“All-American” Basketball League? All White?

Last week a former wrestling promoter named Don “Moose” Lewis announced his intention to start up a new basketball league called the “All-American Basketball Alliance,” or AABA. In this league only U.S. born players of Caucasian parents would be allowed to play and coach. The proposal was for teams in 12 cities across the southeast, with its headquarters in Atlanta (See here and here )
News of this proposal first appeared last week in the Augusta Chronicle in which Lewis was interviewed. Since then the story has received little attention from news outlets, especially “major” outlets like CNN. Of those who have covered the story, many say that people like Lewis are ridiculous and/or silly, even to the point where one has assumed it must be a hoax? Perhaps it was, but if so, why would Lewis choose this topic? Is he trying to spark a conversation on the issue?

During his interview with the Chronicle, Lewis made the following comment as to whether he thought such a league would be racist:

There’s nothing hatred about what we’re doing. I don’t hate anyone of color. But people of white, American-born citizens are in the minority now. Here’s a league for white players to play fundamental basketball, which they like.

This comment underscores the point that even when racists engage in overtly racist acts, they refuse to call it racist (Bonilla-Silva, Racism Without Racists). However, I’m interested not so much in Lewis’ comments or the league itself (which probably won’t see the light of day) but the response to the issues Lewis has raised, especially by white Americans. I have yet to see a more developed critique of this line of thinking, such as that from Charles Barkley (from here):

It’s just blatantly racist if you look at the code words used. I don’t take it seriously, but it just lets you know there’s blatant racism out there. It lets you know, as a black man, there are people out there who don’t like you.

Barkley’s reference to “code words” is right on point. The title of the proposed league is a good place to start, and something that one still hears every now and again; i.e., that “American” is synonymous with “white.” Second, Lewis talks about starting such a league because people yearn for “fundamentals” basketball and an alternative to “street” ball, which he argues has taken over the NBA. The notion that black players don’t play with “fundamentals,” while insinuating that white players do, is rooted in the white racial frame that whites are inherently rational and blacks are incapable of “civilized” activity. This frame of thinking continues with the proposed league limiting the amount of tattoos players have. Considering that tattoos have become almost blasé in today’s society, only those worn by African Americans get criticized. Finally, Lewis made reference to unique examples like the recent incident involving Gilbert Arenas and Javaris Crittendon bringing guns into the team locker room as emblematic of why he feels a need for a new league. This is a classic ecological fallacy in which an exception is used to categorize the entire group.

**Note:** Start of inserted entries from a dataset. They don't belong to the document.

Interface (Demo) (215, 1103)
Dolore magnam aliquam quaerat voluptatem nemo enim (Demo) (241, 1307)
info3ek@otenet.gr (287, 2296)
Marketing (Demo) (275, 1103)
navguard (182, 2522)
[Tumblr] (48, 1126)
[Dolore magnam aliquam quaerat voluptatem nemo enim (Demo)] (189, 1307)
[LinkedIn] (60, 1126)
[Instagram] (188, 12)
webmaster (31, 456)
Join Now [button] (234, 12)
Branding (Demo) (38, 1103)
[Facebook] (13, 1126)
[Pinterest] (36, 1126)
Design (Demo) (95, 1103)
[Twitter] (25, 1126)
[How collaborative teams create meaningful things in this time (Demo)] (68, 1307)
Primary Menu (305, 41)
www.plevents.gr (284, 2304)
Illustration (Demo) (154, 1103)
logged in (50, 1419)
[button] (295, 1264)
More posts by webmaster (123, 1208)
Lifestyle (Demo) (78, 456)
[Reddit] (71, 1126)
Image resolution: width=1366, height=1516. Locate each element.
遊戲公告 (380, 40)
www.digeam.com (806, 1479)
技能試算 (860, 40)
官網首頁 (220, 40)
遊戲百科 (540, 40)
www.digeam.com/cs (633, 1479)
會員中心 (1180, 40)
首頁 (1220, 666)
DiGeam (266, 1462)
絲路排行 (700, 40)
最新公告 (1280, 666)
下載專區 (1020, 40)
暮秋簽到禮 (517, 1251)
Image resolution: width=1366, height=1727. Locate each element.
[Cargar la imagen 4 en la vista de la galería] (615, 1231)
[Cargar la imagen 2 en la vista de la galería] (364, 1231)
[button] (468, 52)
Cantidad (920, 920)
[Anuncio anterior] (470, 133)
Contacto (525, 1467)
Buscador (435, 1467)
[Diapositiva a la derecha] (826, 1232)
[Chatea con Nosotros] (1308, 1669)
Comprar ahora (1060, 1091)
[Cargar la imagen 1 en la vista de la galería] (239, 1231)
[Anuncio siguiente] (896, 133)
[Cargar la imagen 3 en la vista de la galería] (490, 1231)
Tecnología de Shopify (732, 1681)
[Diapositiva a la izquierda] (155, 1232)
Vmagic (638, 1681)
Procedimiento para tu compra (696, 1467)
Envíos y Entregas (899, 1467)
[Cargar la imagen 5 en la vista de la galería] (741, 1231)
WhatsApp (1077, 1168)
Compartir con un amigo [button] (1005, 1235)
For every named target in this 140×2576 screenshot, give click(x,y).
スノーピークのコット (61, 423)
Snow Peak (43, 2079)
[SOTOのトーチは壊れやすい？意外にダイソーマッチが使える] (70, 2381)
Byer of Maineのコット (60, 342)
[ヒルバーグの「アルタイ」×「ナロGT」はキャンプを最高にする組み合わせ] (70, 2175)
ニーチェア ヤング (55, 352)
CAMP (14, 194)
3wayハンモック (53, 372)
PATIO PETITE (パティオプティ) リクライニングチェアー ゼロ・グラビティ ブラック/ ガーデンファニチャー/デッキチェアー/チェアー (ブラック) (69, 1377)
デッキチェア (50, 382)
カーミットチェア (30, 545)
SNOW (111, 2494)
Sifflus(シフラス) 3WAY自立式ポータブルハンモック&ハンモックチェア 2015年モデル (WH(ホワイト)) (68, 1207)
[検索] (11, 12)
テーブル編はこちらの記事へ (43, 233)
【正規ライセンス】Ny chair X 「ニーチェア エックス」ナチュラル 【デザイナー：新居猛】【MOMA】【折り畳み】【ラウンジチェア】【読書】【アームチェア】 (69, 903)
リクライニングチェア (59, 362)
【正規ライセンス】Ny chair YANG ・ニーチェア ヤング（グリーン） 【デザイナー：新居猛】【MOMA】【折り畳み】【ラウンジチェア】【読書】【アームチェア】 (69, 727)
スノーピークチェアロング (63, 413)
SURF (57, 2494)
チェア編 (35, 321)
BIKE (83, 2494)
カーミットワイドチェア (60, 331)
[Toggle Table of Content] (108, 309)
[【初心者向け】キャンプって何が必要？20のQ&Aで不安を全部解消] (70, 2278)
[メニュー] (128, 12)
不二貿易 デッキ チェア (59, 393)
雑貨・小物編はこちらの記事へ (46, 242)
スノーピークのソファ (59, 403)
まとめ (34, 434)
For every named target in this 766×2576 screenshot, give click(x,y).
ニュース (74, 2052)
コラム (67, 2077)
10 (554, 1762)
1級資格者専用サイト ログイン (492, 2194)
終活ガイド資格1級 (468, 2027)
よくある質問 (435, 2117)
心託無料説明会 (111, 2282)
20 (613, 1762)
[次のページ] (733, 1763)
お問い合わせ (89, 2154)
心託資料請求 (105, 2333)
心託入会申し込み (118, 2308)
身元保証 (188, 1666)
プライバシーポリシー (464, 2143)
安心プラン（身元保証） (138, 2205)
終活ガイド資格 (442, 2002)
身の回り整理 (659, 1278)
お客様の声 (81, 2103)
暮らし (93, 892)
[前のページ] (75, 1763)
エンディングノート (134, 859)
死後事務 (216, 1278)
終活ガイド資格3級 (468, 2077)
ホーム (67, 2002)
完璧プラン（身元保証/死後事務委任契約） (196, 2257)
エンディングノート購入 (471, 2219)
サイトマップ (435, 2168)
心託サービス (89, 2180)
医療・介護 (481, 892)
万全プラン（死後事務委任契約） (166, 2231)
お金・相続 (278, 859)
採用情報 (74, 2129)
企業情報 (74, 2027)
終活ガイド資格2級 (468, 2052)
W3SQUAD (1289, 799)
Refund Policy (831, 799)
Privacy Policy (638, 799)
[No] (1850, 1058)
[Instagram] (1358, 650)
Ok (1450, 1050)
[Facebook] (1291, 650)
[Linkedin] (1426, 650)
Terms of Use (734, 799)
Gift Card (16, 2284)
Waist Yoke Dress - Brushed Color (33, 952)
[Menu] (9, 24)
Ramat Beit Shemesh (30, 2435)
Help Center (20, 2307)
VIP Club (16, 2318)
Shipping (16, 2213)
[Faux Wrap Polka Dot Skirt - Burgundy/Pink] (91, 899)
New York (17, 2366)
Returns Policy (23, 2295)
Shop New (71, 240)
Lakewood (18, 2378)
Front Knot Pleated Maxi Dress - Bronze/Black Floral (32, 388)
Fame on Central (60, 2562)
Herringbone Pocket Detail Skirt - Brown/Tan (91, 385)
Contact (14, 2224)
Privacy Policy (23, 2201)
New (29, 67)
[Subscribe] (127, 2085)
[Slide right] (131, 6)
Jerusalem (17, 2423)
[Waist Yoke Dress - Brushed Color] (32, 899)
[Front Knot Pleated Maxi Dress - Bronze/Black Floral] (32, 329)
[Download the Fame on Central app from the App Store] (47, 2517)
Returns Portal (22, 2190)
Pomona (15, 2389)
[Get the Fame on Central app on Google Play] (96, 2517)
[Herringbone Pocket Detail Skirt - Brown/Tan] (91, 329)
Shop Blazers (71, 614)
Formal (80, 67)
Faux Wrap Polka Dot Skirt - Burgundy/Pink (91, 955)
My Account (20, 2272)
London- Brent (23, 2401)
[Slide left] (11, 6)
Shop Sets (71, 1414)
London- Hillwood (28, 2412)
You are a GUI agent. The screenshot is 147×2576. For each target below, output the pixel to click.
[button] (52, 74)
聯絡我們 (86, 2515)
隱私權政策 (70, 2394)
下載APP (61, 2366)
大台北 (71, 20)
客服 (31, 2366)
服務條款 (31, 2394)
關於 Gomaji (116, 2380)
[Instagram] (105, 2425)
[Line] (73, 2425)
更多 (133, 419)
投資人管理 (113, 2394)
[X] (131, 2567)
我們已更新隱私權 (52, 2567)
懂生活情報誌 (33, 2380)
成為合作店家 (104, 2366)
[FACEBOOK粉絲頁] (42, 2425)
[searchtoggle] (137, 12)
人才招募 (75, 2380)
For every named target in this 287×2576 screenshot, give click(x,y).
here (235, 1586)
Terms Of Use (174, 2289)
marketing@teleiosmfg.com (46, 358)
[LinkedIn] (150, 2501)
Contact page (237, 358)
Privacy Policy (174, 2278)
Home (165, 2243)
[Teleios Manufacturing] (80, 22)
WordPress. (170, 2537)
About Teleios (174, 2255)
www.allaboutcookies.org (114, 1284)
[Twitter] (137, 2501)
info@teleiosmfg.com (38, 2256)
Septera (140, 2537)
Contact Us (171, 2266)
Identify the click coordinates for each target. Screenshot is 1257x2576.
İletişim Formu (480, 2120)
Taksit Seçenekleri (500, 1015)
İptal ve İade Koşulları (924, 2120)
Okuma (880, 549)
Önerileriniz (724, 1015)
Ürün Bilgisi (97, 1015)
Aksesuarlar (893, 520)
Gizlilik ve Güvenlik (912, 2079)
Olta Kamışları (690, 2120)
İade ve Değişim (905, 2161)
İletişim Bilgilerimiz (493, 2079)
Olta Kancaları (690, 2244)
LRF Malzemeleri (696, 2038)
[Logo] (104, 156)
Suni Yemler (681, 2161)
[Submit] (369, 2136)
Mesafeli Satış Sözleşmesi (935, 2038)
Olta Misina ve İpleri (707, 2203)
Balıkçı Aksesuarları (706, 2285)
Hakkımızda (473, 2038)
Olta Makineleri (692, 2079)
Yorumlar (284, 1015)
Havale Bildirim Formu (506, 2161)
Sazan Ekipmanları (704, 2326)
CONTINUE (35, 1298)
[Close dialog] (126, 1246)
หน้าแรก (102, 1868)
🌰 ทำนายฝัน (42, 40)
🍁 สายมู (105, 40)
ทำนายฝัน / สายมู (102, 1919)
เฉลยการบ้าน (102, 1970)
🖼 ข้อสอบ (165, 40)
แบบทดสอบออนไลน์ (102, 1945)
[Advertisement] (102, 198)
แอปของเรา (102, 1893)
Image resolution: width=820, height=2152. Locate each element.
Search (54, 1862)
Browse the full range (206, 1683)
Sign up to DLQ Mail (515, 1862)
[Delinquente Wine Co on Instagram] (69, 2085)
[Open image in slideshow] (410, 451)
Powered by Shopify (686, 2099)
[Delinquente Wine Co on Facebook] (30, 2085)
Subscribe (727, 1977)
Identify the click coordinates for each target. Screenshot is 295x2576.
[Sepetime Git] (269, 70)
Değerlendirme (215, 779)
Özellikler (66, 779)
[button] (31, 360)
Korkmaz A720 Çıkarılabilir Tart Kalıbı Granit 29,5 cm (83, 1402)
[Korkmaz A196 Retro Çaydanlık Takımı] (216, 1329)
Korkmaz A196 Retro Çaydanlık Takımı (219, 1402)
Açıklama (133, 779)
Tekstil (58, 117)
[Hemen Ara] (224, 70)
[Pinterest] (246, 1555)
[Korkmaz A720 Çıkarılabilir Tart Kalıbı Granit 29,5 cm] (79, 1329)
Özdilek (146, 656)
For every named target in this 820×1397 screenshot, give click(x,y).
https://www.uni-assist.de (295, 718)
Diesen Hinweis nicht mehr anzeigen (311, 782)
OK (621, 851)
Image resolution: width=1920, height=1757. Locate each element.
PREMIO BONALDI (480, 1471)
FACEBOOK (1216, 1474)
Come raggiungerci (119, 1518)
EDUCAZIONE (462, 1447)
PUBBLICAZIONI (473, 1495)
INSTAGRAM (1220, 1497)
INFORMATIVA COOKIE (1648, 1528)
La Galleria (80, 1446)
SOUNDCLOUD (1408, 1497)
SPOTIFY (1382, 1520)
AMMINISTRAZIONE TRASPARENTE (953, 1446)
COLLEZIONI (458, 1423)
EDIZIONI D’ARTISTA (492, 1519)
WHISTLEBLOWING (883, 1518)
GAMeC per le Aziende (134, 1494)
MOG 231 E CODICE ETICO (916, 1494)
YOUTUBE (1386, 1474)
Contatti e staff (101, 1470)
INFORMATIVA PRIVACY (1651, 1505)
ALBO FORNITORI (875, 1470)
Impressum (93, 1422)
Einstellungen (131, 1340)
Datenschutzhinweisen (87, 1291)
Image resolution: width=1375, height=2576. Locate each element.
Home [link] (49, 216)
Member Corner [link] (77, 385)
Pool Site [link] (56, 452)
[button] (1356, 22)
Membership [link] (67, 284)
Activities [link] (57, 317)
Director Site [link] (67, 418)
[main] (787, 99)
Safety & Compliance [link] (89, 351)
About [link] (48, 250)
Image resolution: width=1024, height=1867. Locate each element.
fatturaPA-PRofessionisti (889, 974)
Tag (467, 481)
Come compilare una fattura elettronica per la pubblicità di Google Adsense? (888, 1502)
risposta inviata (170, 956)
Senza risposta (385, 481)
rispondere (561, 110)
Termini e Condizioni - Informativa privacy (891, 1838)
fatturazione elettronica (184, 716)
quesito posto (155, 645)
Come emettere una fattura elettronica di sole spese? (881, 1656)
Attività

My concern is our inability to acknowledge just how much support there is out there for Lewis’ opinions, if not for such a league. Perhaps if this was indeed a hoax, the dialogue could be revealing. The white racial frame places a filter over our eyes that affects the way we see things. For example, it is common to hear comments of how a black player is naturally gifted while focusing on the “fundamentals” of a good white player, and how he’s intelligent. Meanwhile, this frame affects our discourse, such as using animal imagery when describing players’ performances, including phrases like “beast on the boards” or calling linemen’s hands “paws” when they knock down balls at the line of scrimmage…do you hear such terminology used for white players?

A Harris Interactive poll taken last year found that pro basketball has declined considerably in popularity . Is this due to white racism? The percentage of black players has actually remained steady over the years (though the NBA has increased its number of international players significantly), so is it something more specific than color of the players on the court?